Por fim, como nossas últimas considerações, apresentamos algumas considerações sobre outros pontos de aproximação entre os capítulos, para além dos já anunciados no título e na introdução da obra.

Dezessete abordagens sobre gênero, santidade e memória no medievo ocidental

O primeiro capítulo, escrito por Flora Gusmão Martins, “Considerações sobre o culto aos santos mártires no reino visigodo dos séculos VI e VII” apresenta uma revisão sobre o modelo de santidade martirial da Alta Idade Média, considerando especificamente seu desdobramento no contexto ibérico dos séculos VI e VII.
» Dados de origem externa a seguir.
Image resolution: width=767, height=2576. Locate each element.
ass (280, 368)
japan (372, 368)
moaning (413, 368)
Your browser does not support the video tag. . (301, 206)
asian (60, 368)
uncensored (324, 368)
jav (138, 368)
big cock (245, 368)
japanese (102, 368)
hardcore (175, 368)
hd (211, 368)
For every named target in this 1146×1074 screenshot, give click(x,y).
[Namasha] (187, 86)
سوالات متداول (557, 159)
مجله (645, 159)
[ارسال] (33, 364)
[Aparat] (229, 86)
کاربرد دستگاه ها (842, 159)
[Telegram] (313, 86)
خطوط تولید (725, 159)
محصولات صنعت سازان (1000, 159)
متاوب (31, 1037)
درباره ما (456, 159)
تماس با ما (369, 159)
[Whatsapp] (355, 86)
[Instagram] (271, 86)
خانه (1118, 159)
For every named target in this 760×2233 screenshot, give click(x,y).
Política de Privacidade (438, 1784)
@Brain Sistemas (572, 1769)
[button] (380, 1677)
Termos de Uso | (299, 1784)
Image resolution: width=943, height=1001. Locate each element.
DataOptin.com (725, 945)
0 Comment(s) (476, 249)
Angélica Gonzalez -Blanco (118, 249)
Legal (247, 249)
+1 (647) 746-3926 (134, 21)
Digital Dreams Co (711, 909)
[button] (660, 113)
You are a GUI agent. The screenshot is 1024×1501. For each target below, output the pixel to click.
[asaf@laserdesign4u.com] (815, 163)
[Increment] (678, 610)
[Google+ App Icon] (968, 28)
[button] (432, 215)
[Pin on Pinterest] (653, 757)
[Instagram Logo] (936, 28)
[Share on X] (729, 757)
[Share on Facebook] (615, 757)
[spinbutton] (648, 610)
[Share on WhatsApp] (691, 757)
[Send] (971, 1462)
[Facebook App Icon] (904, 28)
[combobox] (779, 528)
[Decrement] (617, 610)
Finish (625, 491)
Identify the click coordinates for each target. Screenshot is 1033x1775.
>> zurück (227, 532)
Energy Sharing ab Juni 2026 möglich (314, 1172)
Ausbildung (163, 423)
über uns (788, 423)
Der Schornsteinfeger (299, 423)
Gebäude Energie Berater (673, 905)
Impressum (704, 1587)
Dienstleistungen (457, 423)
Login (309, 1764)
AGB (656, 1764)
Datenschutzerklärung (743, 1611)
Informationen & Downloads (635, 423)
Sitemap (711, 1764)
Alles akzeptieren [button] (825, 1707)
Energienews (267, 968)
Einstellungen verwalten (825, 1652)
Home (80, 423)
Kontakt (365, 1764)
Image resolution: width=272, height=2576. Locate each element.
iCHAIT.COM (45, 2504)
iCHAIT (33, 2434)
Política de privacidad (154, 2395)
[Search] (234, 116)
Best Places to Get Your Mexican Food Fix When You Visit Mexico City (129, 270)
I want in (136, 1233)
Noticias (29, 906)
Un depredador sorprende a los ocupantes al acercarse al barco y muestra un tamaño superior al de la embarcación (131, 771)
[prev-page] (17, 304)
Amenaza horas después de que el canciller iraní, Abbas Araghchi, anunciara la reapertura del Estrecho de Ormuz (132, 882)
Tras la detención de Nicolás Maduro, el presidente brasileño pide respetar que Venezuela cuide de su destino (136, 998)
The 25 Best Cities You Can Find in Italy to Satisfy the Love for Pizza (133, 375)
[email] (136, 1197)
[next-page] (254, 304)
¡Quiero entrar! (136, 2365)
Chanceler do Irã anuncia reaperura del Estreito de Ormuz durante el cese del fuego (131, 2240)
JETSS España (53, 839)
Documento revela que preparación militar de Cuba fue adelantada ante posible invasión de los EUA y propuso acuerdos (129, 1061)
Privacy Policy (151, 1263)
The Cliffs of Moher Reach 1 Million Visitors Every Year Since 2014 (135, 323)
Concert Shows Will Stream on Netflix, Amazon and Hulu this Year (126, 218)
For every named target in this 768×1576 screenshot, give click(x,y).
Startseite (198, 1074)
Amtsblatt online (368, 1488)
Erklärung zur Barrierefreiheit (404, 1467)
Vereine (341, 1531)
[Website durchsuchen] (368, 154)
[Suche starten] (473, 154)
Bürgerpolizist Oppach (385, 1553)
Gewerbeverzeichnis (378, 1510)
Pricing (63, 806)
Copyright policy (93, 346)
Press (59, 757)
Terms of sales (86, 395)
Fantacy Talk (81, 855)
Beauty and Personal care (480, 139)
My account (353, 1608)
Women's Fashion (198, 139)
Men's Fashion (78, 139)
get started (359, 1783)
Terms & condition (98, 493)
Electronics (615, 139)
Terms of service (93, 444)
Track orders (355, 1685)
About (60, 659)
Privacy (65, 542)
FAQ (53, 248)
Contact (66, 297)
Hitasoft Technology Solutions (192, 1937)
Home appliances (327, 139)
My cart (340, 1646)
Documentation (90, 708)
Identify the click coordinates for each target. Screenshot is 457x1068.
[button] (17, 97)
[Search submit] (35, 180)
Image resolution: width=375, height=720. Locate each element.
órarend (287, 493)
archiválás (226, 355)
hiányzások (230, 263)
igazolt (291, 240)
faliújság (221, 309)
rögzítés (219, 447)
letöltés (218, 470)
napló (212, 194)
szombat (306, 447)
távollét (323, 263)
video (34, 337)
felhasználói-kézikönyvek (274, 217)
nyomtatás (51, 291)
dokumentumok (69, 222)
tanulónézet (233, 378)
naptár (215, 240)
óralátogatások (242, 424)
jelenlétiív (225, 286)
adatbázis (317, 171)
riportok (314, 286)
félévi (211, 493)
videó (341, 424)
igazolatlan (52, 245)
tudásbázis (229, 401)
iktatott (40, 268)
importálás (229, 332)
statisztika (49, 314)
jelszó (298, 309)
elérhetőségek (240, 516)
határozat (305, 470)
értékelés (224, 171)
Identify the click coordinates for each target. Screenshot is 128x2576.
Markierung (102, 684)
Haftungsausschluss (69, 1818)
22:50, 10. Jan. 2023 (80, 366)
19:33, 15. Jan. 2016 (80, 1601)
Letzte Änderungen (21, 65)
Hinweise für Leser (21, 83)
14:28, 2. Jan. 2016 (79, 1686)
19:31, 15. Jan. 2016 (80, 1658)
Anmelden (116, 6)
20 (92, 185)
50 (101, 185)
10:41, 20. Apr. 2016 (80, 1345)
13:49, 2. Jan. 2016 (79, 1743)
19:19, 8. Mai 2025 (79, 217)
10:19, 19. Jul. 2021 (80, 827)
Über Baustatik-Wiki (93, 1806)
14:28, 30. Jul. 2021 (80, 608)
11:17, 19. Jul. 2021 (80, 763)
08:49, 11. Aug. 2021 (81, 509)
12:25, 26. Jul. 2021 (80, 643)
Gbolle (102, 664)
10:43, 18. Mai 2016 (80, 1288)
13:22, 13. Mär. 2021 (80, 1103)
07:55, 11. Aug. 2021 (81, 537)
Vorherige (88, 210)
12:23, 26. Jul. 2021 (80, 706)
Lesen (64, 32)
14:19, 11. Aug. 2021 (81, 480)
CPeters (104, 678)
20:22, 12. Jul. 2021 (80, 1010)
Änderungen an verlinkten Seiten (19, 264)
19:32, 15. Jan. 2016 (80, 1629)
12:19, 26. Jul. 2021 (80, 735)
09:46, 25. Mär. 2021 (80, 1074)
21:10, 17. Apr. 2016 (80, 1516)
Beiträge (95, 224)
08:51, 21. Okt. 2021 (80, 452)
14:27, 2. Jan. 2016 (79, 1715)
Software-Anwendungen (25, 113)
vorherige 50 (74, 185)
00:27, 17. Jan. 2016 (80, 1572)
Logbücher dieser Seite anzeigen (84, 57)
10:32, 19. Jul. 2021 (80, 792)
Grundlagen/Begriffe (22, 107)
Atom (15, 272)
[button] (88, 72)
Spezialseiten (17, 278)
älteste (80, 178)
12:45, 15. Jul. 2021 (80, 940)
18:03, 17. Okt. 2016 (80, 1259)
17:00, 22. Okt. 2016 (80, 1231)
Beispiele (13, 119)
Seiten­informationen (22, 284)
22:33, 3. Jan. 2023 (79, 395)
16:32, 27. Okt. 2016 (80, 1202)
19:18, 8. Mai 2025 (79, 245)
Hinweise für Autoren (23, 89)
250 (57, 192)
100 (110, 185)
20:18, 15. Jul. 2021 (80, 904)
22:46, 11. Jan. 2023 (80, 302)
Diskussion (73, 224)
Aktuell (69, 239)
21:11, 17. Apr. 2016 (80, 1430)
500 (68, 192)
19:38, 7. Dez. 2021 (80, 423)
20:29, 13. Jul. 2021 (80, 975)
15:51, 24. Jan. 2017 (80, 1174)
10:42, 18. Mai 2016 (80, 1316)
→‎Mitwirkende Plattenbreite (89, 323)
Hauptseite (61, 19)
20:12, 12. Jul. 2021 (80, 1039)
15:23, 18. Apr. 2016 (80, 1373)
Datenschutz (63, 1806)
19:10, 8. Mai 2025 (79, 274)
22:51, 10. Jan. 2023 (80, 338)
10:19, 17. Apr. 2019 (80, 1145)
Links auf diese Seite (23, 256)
O texto de F. G. Martins enfatiza a relação entre mártires e heróis da antiguidade e suas possíveis correlações. São priorizados, ainda, três modelos de santidade em tal contexto: o mártir, o bispo e o asceta. Para construir sua argumentação, a autora apresenta as aproximações e os distanciamentos das conceituações realizadas por autores como Andrade, Castillo Maldonado, Souza, Vauchez, Moss, Brown, Bowersock, entre outros, sem desconsiderar as leituras contemporâneas dos eventos, como as apresentadas por Isidoro de Sevilha (século VII).

A diretora e autora do livro, Andréia Cristina Lopes Frazão da Silva, em seu capítulo “A Ordem Dominicana na Legenda Beati Petri Gundisalvi”, apresentou um estudo sobre o documento que trata da vida do dominicano Pedro González, também conhecido como São Telmo, que teria vivido no século XIII. Como objeto explícito da sua análise, foram destacadas às referências à Ordem Dominicana na Legenda e suas possíveis relações com a forma de patrocínio utilizada na produção do referido texto.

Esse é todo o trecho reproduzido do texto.